### Text
•••••
BlackRock pointed specifically to the “escalation in trade conflicts” between the U.S., China and other major trading partners, adding that the “protectionist push” it’s seeing that includes tariffs creates “uncertainty around trade policy” and could harm business confidence and “discourage capital spending” in the near term.

There’s also a “longer-term risk” that the “unraveling of global supply chains delivers a supply shock that saps productivity growth, reinforces a slowdown in potential output and leads to higher inflation,” BlackRock said.

That led BlackRock to downgrade its growth outlook further and take a somewhat more defensive investing stance for the period, it said.

But BlackRock expects a “significant shift by central banks toward monetary easing to cushion the slowdown” — a policy “pivot” that it said “should extend the long expansion, we believe, and has already triggered easier financial conditions.” The Fed seems prepared to “counter the downside risks to growth” caused by trade conflicts, and other central banks, including the European Central Bank, have teamed with the Fed to ward off a slowdown, BlackRock said.

BlackRock remained positive on U.S. equities against what it said was a backdrop of “reasonable valuations.” Meanwhile, the “record-long U.S. economic expansion looks unlikely to run out of steam any time soon” despite the challenges, it said. While global growth will likely decelerate further, the global expansion will continue, with central banks “helping support looser financial conditions,” it said. BlackRock cautioned investors to take a “modestly defensive posture.”

There’s also been a “plunge in bond yields” that BlackRock said was “creating more challenges for investors in an already yield-starved world.” The firm is in favor of lowering some equity risk, keeping government bonds as “portfolio stabilizers,” and is “overall more positive on credit markets,” it said. But BlackRock turned more cautious on U.S. Treasuries in the short term because it believes “market expectations of U.S. policy easing have gone too far,” while it expects an “uptick in U.S. inflation in the months ahead,” it said.

Bank of America Chief Investment Officer Chris Hyzy also pointed to some of the same challenges in the second half of 2019 in the executive summary of that firm’s midyear outlook.

But his overall forecast was somewhat more optimistic than those of BlackRock and LPL, as well as the forecast recently given by Schwab.

“Rather than one long business cycle, we believe there have been a series of ‘mini waves,’ and we are in the early to mid-stages of the fourth mini wave since the Great Recession,” according to Hyzy. “Our view is largely based on current economic conditions, many of which are not typical of a cycle’s late stages historically,” he said, arguing “inflation is very low and actually falling, rather than being elevated and rising, as in a late stage.”

The U.S. dollar, meanwhile, has been strong for a while and, “although we believe it could stabilize or weaken slightly, we believe that would be due more to a strength ‘overshoot’ rather than to the rest of the world’s (ROW) closing the growth gap,” he said.

Another positive sign is that the U.S. consumer remains confident, he said. Although “many CEOs of global corporations seem to be growing less confident,” he chalked that up to “more about the exposure to economies outside the U.S.”

The inverted yield curve, which is “another typical indication of recession,” is mainly being caused by “declining inflation expectations and growth expectations, and the weight of negative yields in Europe (including Germany’s near-record low 10-year negative yields),” he said, predicting: “If the Fed begins an easing campaign, the short end should begin to turn downward, changing the shape of the overall curve.”

But he conceded that “big risks that are not being widely discussed” include a potential decline in business confidence, a drop in consumer spending and  government regulations on technology, which he said “could result in a domino effect across the corporate world, not just on the tech titans.” He also pointed to climate change as a “long-term risk” whose “destructive aspects may affect labor mobility, with areas of the country that are used to having vibrant workforces seeing the migration of jobs elsewhere.” While the latter risk is “likely many years away,” he said it was “one we should be mindful of as we close each year.”
•••••
### Recorded data

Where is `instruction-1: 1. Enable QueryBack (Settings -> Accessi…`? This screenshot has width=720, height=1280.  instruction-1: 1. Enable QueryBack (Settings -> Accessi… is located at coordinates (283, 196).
•••••
### Work to complete
Please return the passage from the market outlook text above, starting with "BlackRock pointed specifically" and going on through "period, it said.", word for word.

### Solution for this exercise
BlackRock pointed specifically to the “escalation in trade conflicts” between the U.S., China and other major trading partners, adding that the “protectionist push” it’s seeing that includes tariffs creates “uncertainty around trade policy” and could harm business confidence and “discourage capital spending” in the near term.

There’s also a “longer-term risk” that the “unraveling of global supply chains delivers a supply shock that saps productivity growth, reinforces a slowdown in potential output and leads to higher inflation,” BlackRock said.

That led BlackRock to downgrade its growth outlook further and take a somewhat more defensive investing stance for the period, it said.